Penso que, quando se fala de sofrimento, há coisas que geralmente não são tratadas em suas devidas peculiaridades.
Duas dessas coisas são a passagem do tempo e o passado.
Quando ocorrem eventos extremamente dolorosos, a passagem do tempo pode tanto ter um papel de atenuação como de agravamento do sofrimento relacionado a esses eventos. E isso possui diversas nuances, a variar de caso a caso.
Desse modo talvez não faça muito sentido afirmar que existem dores que jamais deixarão de existir, querendo dizer, mesmo que não intencionalmente, que elas jamais terão qualquer tipo de alívio ou de atenuação.
E é comum se fazer esse tipo de alegação em referência à perda de entes queridos ou filhos, por exemplo.
Penso que é perfeitamente possível afirmar que a dor da perda de um ente muito querido, tal como um filho, é algo que não se apaga.
Porém, a alegação de que é algo que não se atenua de modo algum, não transmite solidez. Não vejo sentido em se fazer uma alegação tão categórica para todos os casos existentes.
E sinto que a passagem do tempo pode tanto atenuar quanto intensificar o sofrimento da falta da pessoa amada que se foi.

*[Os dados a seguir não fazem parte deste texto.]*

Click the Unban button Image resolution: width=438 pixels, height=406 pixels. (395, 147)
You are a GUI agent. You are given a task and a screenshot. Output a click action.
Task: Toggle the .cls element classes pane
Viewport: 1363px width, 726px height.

Se apesar de uma perda extremamente dolorosa, a vida prosseguir e de alguma forma se reconstruir, a tendência é que essa dor vá se atenuando.
Contudo, se após um evento tão trágico, há uma piora generalizada de vários aspectos da vida, a tendência é a dor da perda se intensificar. E, para piorar, ainda somar-se ao sofrimento da consciência de que o tempo passou, de que nada se resolveu e que até houve uma piora de tudo.
A própria passagem do tempo, sem alteração, sem melhora, já é bastante sofrida por si só. Imagine que isso fica ainda mais sofrido quando somado a um buraco muito grande, a uma perda muito grande, que não foi nem mesmo tamponada de modo algum.
E há também uma tendência a se rememorar dolorosamente perdas ou sofrimentos passados, com mais frequência, em momentos mais difíceis da vida. Se a vida fica mais difícil há uma tendência a se lamentar perdas antigas.
Uma vida destruída, e sem bem-estar, é geralmente marcada por nostalgias incompreensíveis para quem está vivendo razoavelmente bem.
E o outro ponto que quero também comentar aqui é o peso do passado. É comum pessoas estarem sofrendo de sintomas de ansiedade e depressão, e de vagamente se fazer relações disso com um passado distante, com sua infância, por exemplo.
Uma pessoa vive a infância, na qual passa por inúmeras situações de sofrimento, e essas sensações desaparecem durante os anos subsequentes, da adolescência e muitas vezes até mesmo os primeiros anos da idade adulta.
Mas é possível que essa pessoa comece a padecer de intensos sintomas de ansiedade e depressão, sem conseguir encontrar qualquer tipo de explicação para o que está sentindo. Se vê triste, angustiada e com medo de uma série de coisas, das quais não tinha qualquer tipo de medo anteriormente.
E, com frequência, talvez numa espécie de comportamento culturalmente gratificado, muitas pessoas que estão em volta, e até a própria pessoa que está sofrendo, costumam atribuir a atualidade de seus sofrimentos a algumas coisas remotas de sua infância.
"Ela está assim porque era humilhada por seus pais em sua infância"; "Ele está sofrendo desse jeito hoje porque teve aqueles traumas na infância" - costumam dizer.
Mas resta explicar, especificamente, como alguma coisa que ocorreu na infância, depois de ter ficado em latência, por vários anos, volta a se exprimir na idade adulta, quando aquele contexto da infância nem existe mais.
São circunstâncias específicas do passado, que anos depois voltam a se expressar e a se generalizar, de modo a causar tanta destruição, mesmo em contextos tão diferentes?
Ou é o sofrimento atual que, de alguma forma, ajuda a produzir rememorações de um passado também doloroso, e que assim entra em ressonância com o próprio sofrimento atual, ajudando a intensificá-lo, criando muitas vezes a ilusão de que é seu causador?
Cabe a uma escuta atenta, a um processo meticuloso e cuidadoso de terapia ou de orientação psicológica, investigar esses fatos nesse nível de detalhe, de especificidade, ou o risco de mistificar o peso do passado e a passagem do tempo, com elucubrações e explicações vagas e equivocadas.